══ RECORDED INFORMATION ══
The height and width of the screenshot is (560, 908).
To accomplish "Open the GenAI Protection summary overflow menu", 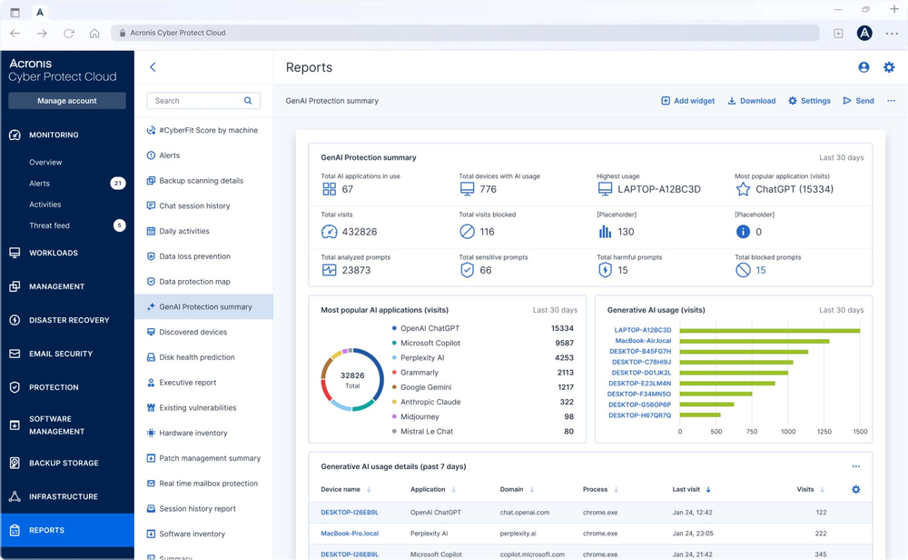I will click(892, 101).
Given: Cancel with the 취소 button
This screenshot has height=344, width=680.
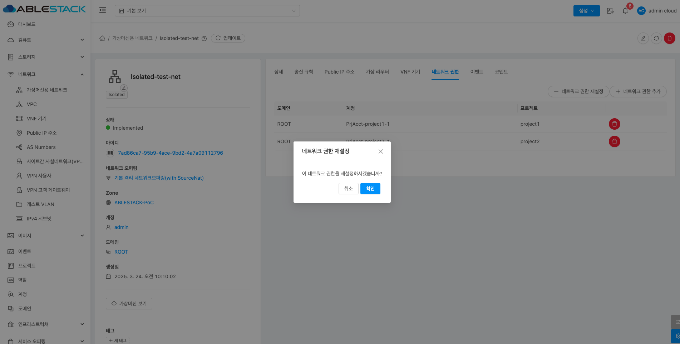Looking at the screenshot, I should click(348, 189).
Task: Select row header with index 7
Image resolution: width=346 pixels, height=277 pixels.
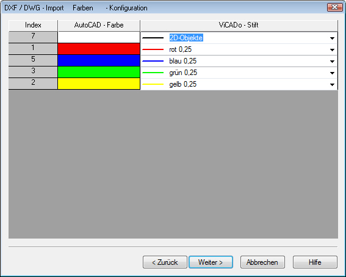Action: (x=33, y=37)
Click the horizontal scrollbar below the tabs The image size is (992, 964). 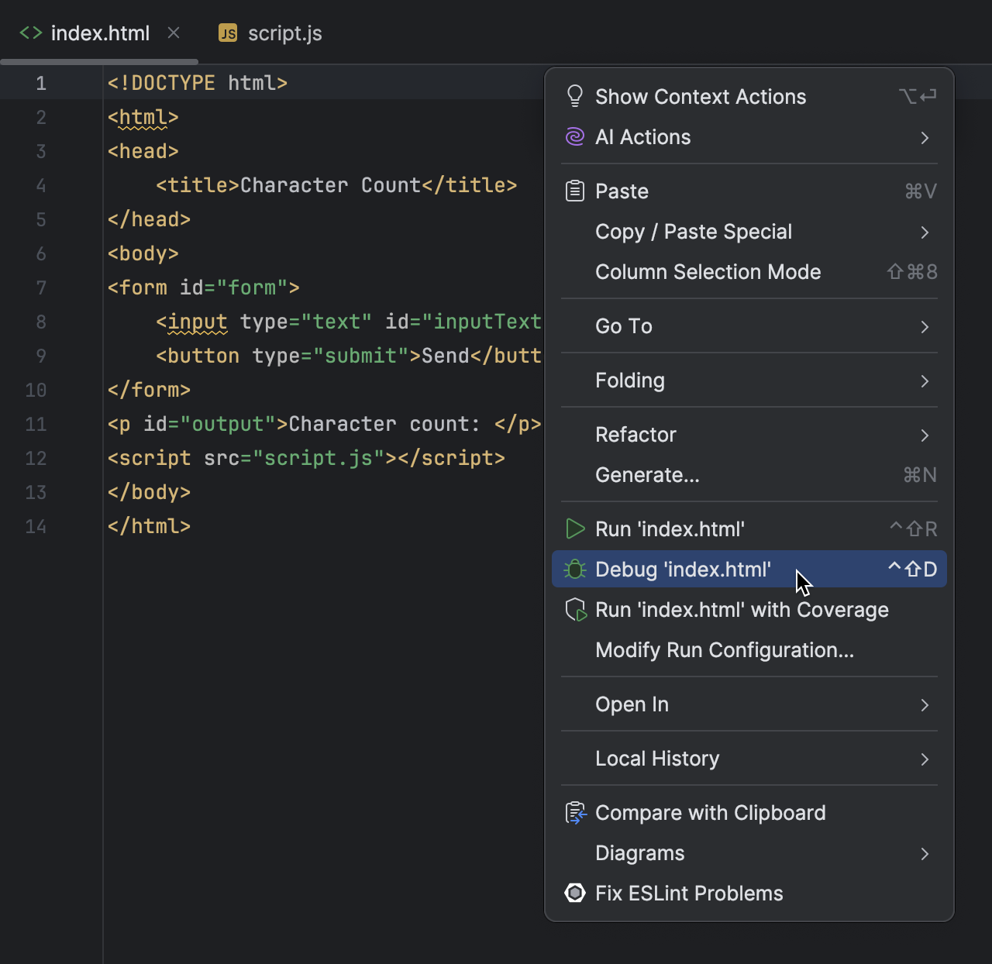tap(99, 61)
═══
══ RECORDED INFORMATION ══
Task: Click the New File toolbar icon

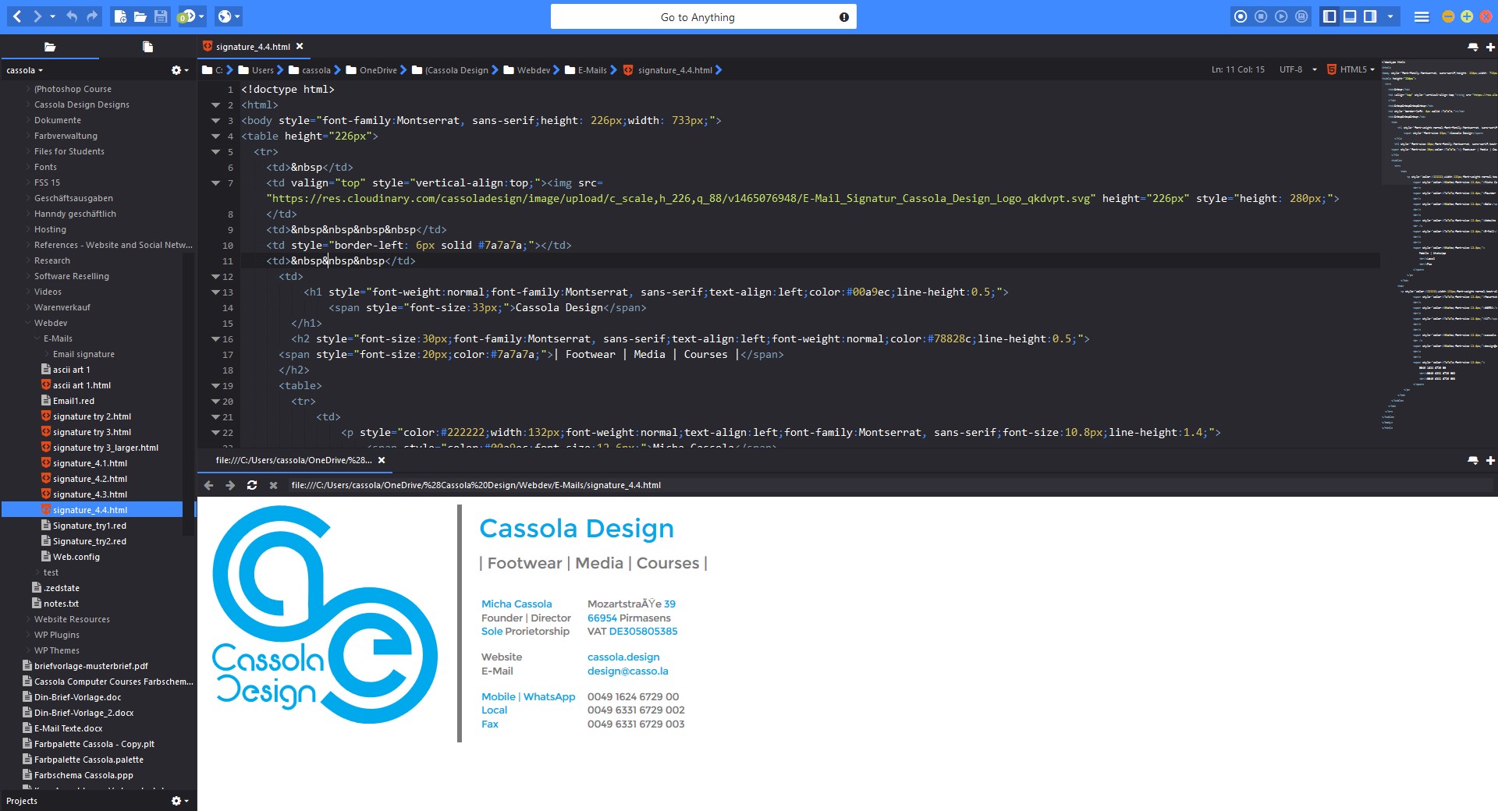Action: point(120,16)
═══
[GOAL]
Locate every line in the data above that contains the word "with", and copy each of those lines out.

[RESPONSE BELOW]
Given: Cancel with the 취소 button
Task: Select row header with index 7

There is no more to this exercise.